In closing for now, I'll share one passage from Month which is entertaining. Mary's whiny mother is bemoaning the state of womanhood in the present day, and detailing the proper expectations for a "lady" in her own day:

"Ah yes!" exclaimed Mrs. Willoughby, with animation, "would that young women nowadays could have their rules by heart! To begin with"—ticking off each point on her fingers: "A lady must always be bien chaussée, bien gantée, bien coiffée. A lady should take an hour to get up and an hour to go to bed. A lady removes her stay-laces at night and puts them in again next morning. A lady does not perspire. A lady does not blow her nose in public. ('Five minutes before breakfast,' my Aunt Amelia used to say, 'should be enough for any Christian gentlewoman.') A lady keeps her eyes on the ground when she goes out walking. A lady never climbs a style before a gentleman. A lady does not eat cheese. A lady should know how to carve."

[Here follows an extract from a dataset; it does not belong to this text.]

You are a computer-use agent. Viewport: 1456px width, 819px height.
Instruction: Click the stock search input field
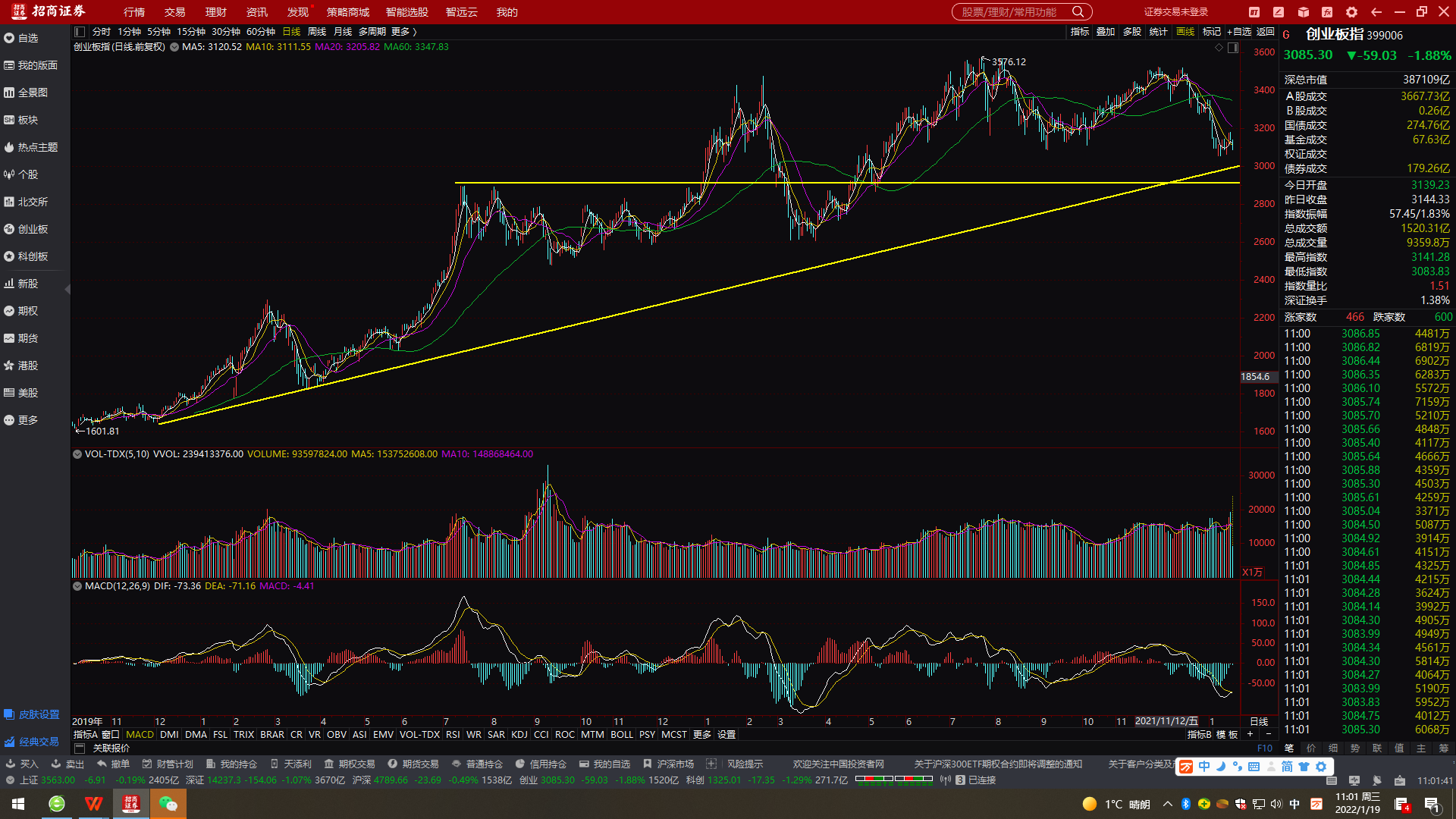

Which, despite the woeful state of humanity in late 2019, should at least make us grateful that we're not Victorian ladies!

3 comments:

  1. Of course, the name Lady Pomfret brought to mind the characters in Angela Thirkell's novels. I wonder did they ever cross paths? The time period does not seem to indicate such.
    I love the rules!
    Tom

    ReplyDelete
  2. Elizabeth Cary, Baroness Pomfret, (assuming my research is correct) was an ancestral grandmother of Olive Heseltine. It is tempting to think that this may be where the name came from and also that the book may be semi-autobiographical. I haven't yet read the book but perhaps someone else can answer whether or not that characters are loosely based on Olive's sisters.

    ReplyDelete
  3. I am happy to report that I just picked up a copy of Three Daughters by Jane Dashwood (for $NZ1). (Bought partly because I thought I recognised the title from this blog, and partly because I have three daughters.)